前回の記事で画像の中から顔を検出し、モザイクをかけることができるようになりました。
今回は動画の中から人の顔を検出してモザイクをかけてみようと思います。
動画だと難しそう・・・と尻込みしてしまいそうですが「静止画像の連続が動画である」と考えると、それほど怖がる必要もないのかなという印象です。
最終的なコードはこちらになります。
import cv2
#モザイク処理を施す関数
def mosaic(img, mosaic_rate):
w = img.shape[1]
h = img.shape[0]
#画像を縮小→その後元の大きさに戻すことがモザイク処理
img = cv2.resize(img, (int(w * mosaic_rate), int(h * mosaic_rate)))
img = cv2.resize(img, (w, h), interpolation = cv2.INTER_NEAREST)
return img
#識別器を読み込む
cascade_file= cv2.data.haarcascades + 'haarcascade_frontalface_default.xml'
clas = cv2.CascadeClassifier(cascade_file)
cap = cv2.VideoCapture("movie2.mp4")
#1フレームずつモザイクをかける
while True:
ret, frame = cap.read()
#retがFalseの場合は終了
if not ret:
break
#グレースケールに変換
gray = cv2.cvtColor(frame, cv2.COLOR_BGR2GRAY)
#1フレーム(=静止画)の顔をすべて検出して周囲の四角形の座標を取得
#検出できた顔のすべてについて[四角の左上のx座標、四角の左上のy座標、幅、高さ]の数値を取得
face_list = clas.detectMultiScale(gray, scaleFactor = 1.1, minNeighbors = 3, minSize=(30,30))
#モザイク処理
#[四角の左上のx座標、四角の左上のy座標、幅、高さ]をそれぞれ変数x, y, w, hに代入
for x, y, w, h in face_list:
frame[y : y+h, x : x+w] = mosaic(frame[y : y + h, x : x + w], 0.05)
cv2.imshow("frame", frame)
if cv2.waitKey(1) & 0xFF == ord('q'):
break
cap.release()
cv2.destroyAllWindows()
今回は下記の部分を「モザイク関数」として切り出しました。
def mosaic(img, mosaic_rate):
w = img.shape[1]
h = img.shape[0]
#画像を縮小→その後元の大きさに戻すことがモザイク処理
img = cv2.resize(img, (int(w * mosaic_rate), int(h * mosaic_rate)))
img = cv2.resize(img, (w, h), interpolation = cv2.INTER_NEAREST)
return img
顔の部分一度縮小してその後拡大することでモザイク化し、その結果を返す処理をしています。
特に下記の部分。
w = img.shape[1]
h = img.shape[0]
OpenCVで画像を読み込むと列の数、行の数などの属性情報がタプルで付与されるので、shape[]で取得しています(こちらのチュートリアル「画像の属性情報の取得」参照)。

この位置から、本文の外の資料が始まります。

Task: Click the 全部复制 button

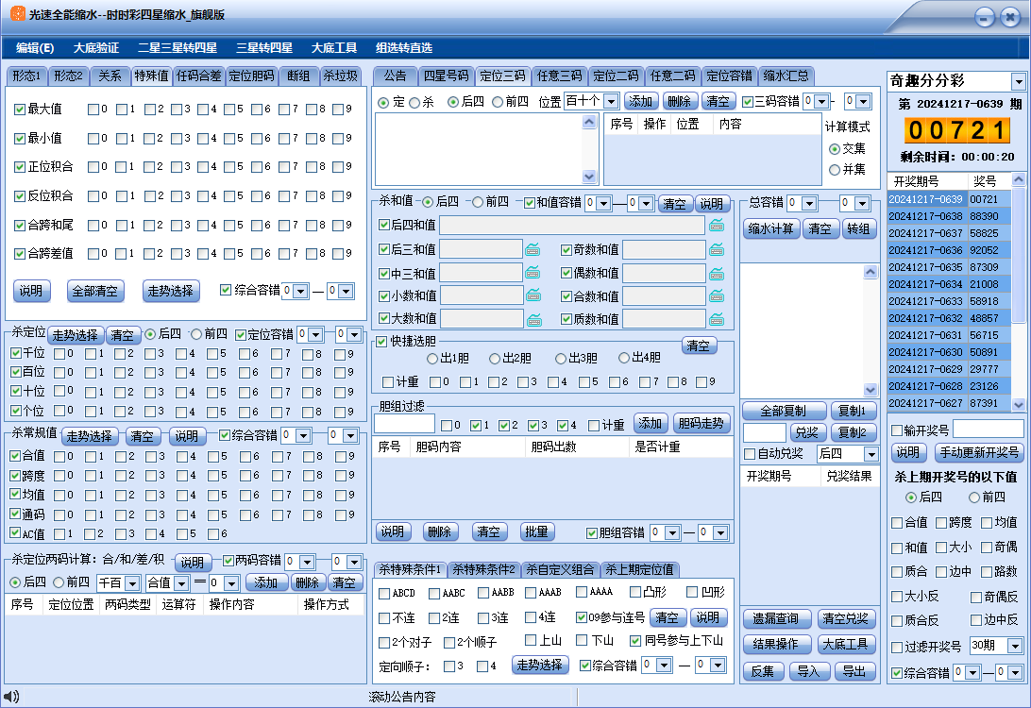Action: 782,411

モザイク処理の「画像縮小→拡大」あたりの説明は以前の記事で書いた内容が参考になるかと思います。
識別器の読み込み
cascade_file= cv2.data.haarcascades + 'haarcascade_frontalface_default.xml'
OpenCVが準備している分類器をダウンロードして使っていたのですが、上記の記述でダウンロードせずに使えるそうなので活用しています。
whileループで動画処理
そしてここから始めるwhileループが動画向けの処理になります。
while True:
ret, frame = cap.read()
#retがFalseの場合は終了
if not ret:
break
ret, frame = cap.read() で画像の1フレーム分を読み込んで、戻り値をそれぞれretとframeに代入しています。
①retに代入される値は、正しくフレームが読み込まれていればtrue,そうでなければfalse
②読み込んだ画像のデータを数値化したもの
あとは写真と同じ処理をして、whileループで繰り返す
gray = cv2.cvtColor(frame, cv2.COLOR_BGR2GRAY)
face_list = clas.detectMultiScale(gray, scaleFactor = 1.1, minNeighbors = 3, minSize=(30,30))
for x, y, w, h in face_list:
frame[y : y + h, x : x + w] = mosaic(frame[y : y + h, x : x + w], 0.05)
cv2.imshow("frame", frame)
if cv2.waitKey(1) & 0xFF == ord('q'):
break
上記は前回の記事で説明した通り、顔のある部分にモザイクを当てて、動画ではなく静止画を表示しています。あくまで「動画ではなく静止画」です。
ここでモザイクをかけた静止画を1枚表示した後、whileループの先頭に戻り、次の1フレームの顔部分にモザイクをかけて表示→whileループの先頭に戻る → 次の1フレームの顔部分にモザイクをかけて表示・・・という作業を高速で繰り返しています。要はパラパラ漫画の要領で、人間の目には動画に見えるというわけですね。
モザイク処理済みの動画を掲載しようとしたのですが、動画を埋め込むのが上手くいかなかったので今回はありません。。